**WHAT YOU SHOULD DO**
Your task is to give the number of lines in the listing that include "yellow", and nothing else.

**ENTRIES SHOWN**
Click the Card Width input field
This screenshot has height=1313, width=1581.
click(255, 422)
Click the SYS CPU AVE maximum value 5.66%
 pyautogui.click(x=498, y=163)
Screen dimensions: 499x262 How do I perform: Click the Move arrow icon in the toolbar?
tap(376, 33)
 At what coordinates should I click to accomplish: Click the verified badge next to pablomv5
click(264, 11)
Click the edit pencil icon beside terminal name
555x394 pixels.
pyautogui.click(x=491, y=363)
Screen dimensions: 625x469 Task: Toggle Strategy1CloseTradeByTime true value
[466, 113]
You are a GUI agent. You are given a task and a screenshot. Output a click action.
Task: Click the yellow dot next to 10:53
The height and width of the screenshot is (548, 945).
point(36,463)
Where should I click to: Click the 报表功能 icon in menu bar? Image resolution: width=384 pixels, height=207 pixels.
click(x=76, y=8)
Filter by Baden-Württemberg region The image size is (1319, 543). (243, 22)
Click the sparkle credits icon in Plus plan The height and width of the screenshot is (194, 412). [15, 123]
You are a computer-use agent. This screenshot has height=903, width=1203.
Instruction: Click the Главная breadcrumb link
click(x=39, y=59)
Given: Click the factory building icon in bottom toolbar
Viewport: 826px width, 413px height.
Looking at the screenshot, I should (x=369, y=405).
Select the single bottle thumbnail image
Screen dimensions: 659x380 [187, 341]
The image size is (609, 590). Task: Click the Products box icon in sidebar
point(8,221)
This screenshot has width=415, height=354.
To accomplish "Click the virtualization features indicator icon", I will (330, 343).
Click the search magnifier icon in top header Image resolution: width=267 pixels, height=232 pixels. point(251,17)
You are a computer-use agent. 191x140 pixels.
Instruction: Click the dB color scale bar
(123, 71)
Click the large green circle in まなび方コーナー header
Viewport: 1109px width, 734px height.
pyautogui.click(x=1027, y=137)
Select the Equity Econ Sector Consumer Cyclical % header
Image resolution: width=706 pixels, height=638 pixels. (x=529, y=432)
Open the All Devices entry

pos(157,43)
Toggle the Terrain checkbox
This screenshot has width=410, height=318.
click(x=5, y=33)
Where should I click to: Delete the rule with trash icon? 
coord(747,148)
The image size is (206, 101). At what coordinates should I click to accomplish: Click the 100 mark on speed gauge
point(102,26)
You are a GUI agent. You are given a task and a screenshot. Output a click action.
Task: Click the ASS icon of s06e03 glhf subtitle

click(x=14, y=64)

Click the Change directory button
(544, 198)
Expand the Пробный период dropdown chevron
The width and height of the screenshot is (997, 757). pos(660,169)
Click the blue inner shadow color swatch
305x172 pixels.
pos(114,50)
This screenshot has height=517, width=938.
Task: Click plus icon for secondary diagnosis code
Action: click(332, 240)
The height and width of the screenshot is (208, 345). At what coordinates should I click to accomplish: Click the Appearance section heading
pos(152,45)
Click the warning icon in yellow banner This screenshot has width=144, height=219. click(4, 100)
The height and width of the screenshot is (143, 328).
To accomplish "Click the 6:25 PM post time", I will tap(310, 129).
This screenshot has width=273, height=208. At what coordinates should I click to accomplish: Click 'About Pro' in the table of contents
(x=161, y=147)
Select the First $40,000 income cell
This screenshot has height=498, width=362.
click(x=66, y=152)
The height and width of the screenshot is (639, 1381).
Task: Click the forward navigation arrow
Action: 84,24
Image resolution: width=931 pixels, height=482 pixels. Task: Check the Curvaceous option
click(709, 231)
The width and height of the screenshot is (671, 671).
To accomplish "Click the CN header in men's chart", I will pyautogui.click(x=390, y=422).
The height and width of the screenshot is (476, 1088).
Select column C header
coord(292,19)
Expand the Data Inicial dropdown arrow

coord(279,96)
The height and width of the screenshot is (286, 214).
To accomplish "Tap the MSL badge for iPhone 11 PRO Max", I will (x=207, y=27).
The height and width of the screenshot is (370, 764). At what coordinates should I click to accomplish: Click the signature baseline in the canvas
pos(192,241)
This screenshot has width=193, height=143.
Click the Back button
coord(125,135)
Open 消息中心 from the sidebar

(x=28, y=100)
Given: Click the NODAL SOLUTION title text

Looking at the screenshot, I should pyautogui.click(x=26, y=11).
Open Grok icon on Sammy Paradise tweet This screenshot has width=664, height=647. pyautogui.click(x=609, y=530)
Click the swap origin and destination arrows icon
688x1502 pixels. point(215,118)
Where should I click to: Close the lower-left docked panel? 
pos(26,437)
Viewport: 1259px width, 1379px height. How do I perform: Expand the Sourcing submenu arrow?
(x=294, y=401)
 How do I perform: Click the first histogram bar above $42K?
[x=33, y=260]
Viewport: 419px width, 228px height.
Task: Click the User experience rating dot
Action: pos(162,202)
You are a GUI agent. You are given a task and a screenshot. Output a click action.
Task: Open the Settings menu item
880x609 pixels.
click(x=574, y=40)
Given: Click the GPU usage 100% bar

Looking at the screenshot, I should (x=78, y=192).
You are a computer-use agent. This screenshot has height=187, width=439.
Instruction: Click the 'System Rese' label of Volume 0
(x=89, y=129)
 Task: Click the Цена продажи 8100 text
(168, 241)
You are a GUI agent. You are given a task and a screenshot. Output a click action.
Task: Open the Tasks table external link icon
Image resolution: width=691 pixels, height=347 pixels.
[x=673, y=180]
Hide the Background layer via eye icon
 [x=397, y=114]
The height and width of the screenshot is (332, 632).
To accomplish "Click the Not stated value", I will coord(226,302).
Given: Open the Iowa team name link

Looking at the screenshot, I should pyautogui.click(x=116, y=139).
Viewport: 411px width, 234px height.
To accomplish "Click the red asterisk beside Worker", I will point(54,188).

**ANSWER TO THIS PROBLEM**
2